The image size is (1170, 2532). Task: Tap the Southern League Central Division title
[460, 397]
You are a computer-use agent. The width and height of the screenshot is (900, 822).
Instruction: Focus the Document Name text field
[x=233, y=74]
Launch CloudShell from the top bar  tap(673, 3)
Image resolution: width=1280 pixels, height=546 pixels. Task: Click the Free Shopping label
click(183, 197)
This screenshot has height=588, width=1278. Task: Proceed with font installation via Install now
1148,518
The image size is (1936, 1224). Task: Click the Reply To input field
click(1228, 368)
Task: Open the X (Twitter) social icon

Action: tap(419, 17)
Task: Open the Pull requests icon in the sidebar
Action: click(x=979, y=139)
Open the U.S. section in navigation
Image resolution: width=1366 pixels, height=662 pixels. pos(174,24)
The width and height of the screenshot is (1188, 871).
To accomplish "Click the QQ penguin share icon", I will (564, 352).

Task: Copy out all of the material above word for word, keeping every line in its original order.

Task output:
The image size is (1170, 2532). Task: Tap the Southern League Central Division title
[460, 397]
You are a computer-use agent. The width and height of the screenshot is (900, 822).
Instruction: Focus the Document Name text field
[x=233, y=74]
Launch CloudShell from the top bar  tap(673, 3)
Image resolution: width=1280 pixels, height=546 pixels. Task: Click the Free Shopping label
click(183, 197)
This screenshot has height=588, width=1278. Task: Proceed with font installation via Install now
1148,518
The image size is (1936, 1224). Task: Click the Reply To input field
click(1228, 368)
Task: Open the X (Twitter) social icon

Action: tap(419, 17)
Task: Open the Pull requests icon in the sidebar
Action: click(x=979, y=139)
Open the U.S. section in navigation
Image resolution: width=1366 pixels, height=662 pixels. pos(174,24)
The width and height of the screenshot is (1188, 871).
To accomplish "Click the QQ penguin share icon", I will (564, 352).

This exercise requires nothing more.